Dopo aver definito Trento una città ''assurda'' Borghi rilancia: ''Mettete le resistenze nelle rampe, pensateci''. Ianeselli: ''Assurde sono le sue critiche''
Il parlamentare della Lega non contento dei post degli scorsi giorni dove denunciava al mondo che a ''in centro hanno ben pensato di mettere per strada del bel marmo rosso liscio, così si pattina invece di camminare'' ha rincarato la dose. Il sindaco Ianeselli: ''Come amministrazione cerchiamo di affrontare il global warming, che è il grande tema di quest'epoca, più che il global cooling. Stupisce che un parlamentare di un partito che parla sempre di identità critichi Trento perché usa la Pietra Rosa di Trento''

TRENTO. ''Carissimi de il Dolomiti, vi rassicuro, trovo Trento bellissima senza neve e ancora meglio innevata. Semplicemente trovo stupefacente che un'amministrazione comunale non abbia mai pensato di mettere una resistenza antighiaccio sulle rampe del sottopasso di via Verdi. Pensateci''. Claudio Borghi non molla. Il deputato della Lega, prima pretoriano della causa no-Euro e oggi della causa no-green pass, mercoledì era a Trento ed ha voluto esternare al mondo il suo disappunto per il fatto che con la neve che cadeva copiosa (e un'allerta meteo diffusa in ogni dove) si scivolasse sia su strada che in centro.
Il suo Tweet recitava così: ''Trento però è una città assurda. Suppongo che nevichi relativamente spesso no? Ebbene, in centro hanno ben pensato di mettere per strada del bel marmo rosso liscio, così si pattina invece di camminare. Poi ci sono i sottopassi con salita ripida. Risultato? Auto ferme sotto. Mah''. Sotto, come vi ha riferito il Dolomiti, una serie di commenti contro la città capoluogo del Trentino (si andava da quelli etnici: ''Innanzitutto a Trento non sanno guidare''; a quelli politici: ''A Trento sempre stati geniali sinistrorsi'').
L'assurdo, a molti, compresi noi de il Dolomiti e anche all'ex governatore Dellai che è intervenuto in punta di ironia, sembrava proprio il commento del politico nazionale più che quanto ''denunciava'' pubblicamente. Lui, però, ha deciso di non arrendersi al suo pensiero e di rilanciare, sempre su Twitter dando ai trentini la possibilità di riflettere su una grande proposta: ''In tanti posti con meno PD ci sono le resistenze nelle rampe per evitare il ghiaccio. Ci sono anche per i box privati''.

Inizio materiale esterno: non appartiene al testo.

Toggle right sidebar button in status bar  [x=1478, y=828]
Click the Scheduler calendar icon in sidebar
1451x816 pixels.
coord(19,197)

''Ringraziamo Borghi per la grande idea - commenta oggi il sindaco di Trento Franco Ianeselli -. Abbiamo fatto una rapida verifica e forse c'è qualcosa del genere in Norvegia, Islanda (comunque effettivamente dove non c'è il Pd, in questo diamo ragione a Borghi ndr) ma al di là della sua proposta, come amministrazione ci stiamo preoccupando più per l'emergenza mondiale chiamata global warming e quindi di mettere in campo azioni per ridurre il riscaldamento globale, che il contrario, il global cooling. Stiamo cercando di mettere sempre più aree verdi, stiamo lavorando a una città capace di resistere a episodi climatici estremi, forti nubifragi e grandinate e simili''.
''Ma al di là di questo - completa Ianeselli - trovo davvero assurdo (cit.) che un parlamentare della Lega, quindi quelli che ogni volta parlano di identità, che dicono prima questi e primi quegli altri, polemizzi proprio quel ''marmo rosso liscio'' che si trova in centro. Quella si chiama, guarda caso, Pietra Rossa di Trento, è un simbolo dell'identità del nostro territorio ed è una peculiarità della nostra città. Per fare contento Borghi dovremmo sostituirla con del bell'asfalto chiodato magari con tanto di 'resistenze' all'interno? Ci spiace che Borghi non si sia trovato bene a Trento in un giorno di neve. Noi, invece, siamo molto soddisfatti di come è stata gestita la situazione, dei pochi disagi verificatisi e dell'impegno di tutti nel ridurre al minimo i problemi anche durante la nevicata''.